▸ **TASKS**:
a – According to the cardiac output study excerpt, how many patients referred for coronary artery bypass grafting were studied?
b – In the cardiac output study excerpt, what reason is given for designing the prospective study?
c – Reproduce word for word everything in the cardiac output study excerpt from "Arterial pulse waveform" down to "COFT and COPAC.".

Arterial pulse waveform analysis has been proposed for cardiac output (CO) determination and monitoring without calibration or thermodilution (FloTrac™/Vigileo™; Edwards Lifesciences, Irvine, CA, USA). The accuracy and clinical applicability of this technology has not been fully evaluated. We designed this prospective study to compare the accuracy of the FloTrac™ system (COFT) vs. pulmonary artery catheter standard bolus thermodilution (COPAC) in patients undergoing coronary artery bypass grafting.

Methods

We studied 11 patients referred for coronary artery bypass grafting. COFT and COPAC were determined at six time points in the operating room including before and 5 min after volume expansion (500 mL 6% hetastarch). Measurements were performed on arrival in the intensive care unit and every 4 h afterwards. Bland–Altman analysis was used to assess the agreement between COFT and COPAC.

▸ **DATA SHOWN**:

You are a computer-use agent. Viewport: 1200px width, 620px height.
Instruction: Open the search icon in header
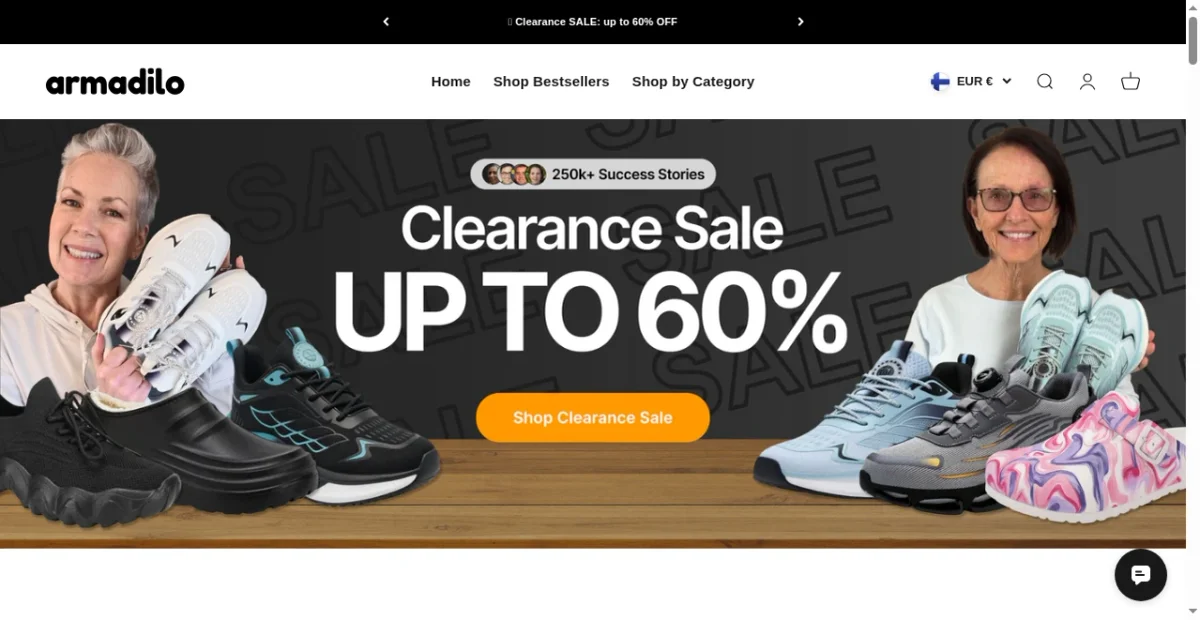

▸ **PER-TASK ANSWERS**:
a – 11 patients.

b – The accuracy and clinical applicability of arterial pulse waveform analysis (FloTrac™/Vigileo™) had not been fully evaluated. The study was therefore designed to compare the FloTrac™ system with pulmonary artery catheter standard bolus thermodilution in patients undergoing coronary artery bypass grafting.

c –
Arterial pulse waveform analysis has been proposed for cardiac output (CO) determination and monitoring without calibration or thermodilution (FloTrac™/Vigileo™; Edwards Lifesciences, Irvine, CA, USA). The accuracy and clinical applicability of this technology has not been fully evaluated. We designed this prospective study to compare the accuracy of the FloTrac™ system (COFT) vs. pulmonary artery catheter standard bolus thermodilution (COPAC) in patients undergoing coronary artery bypass grafting.

Methods

We studied 11 patients referred for coronary artery bypass grafting. COFT and COPAC were determined at six time points in the operating room including before and 5 min after volume expansion (500 mL 6% hetastarch). Measurements were performed on arrival in the intensive care unit and every 4 h afterwards. Bland–Altman analysis was used to assess the agreement between COFT and COPAC.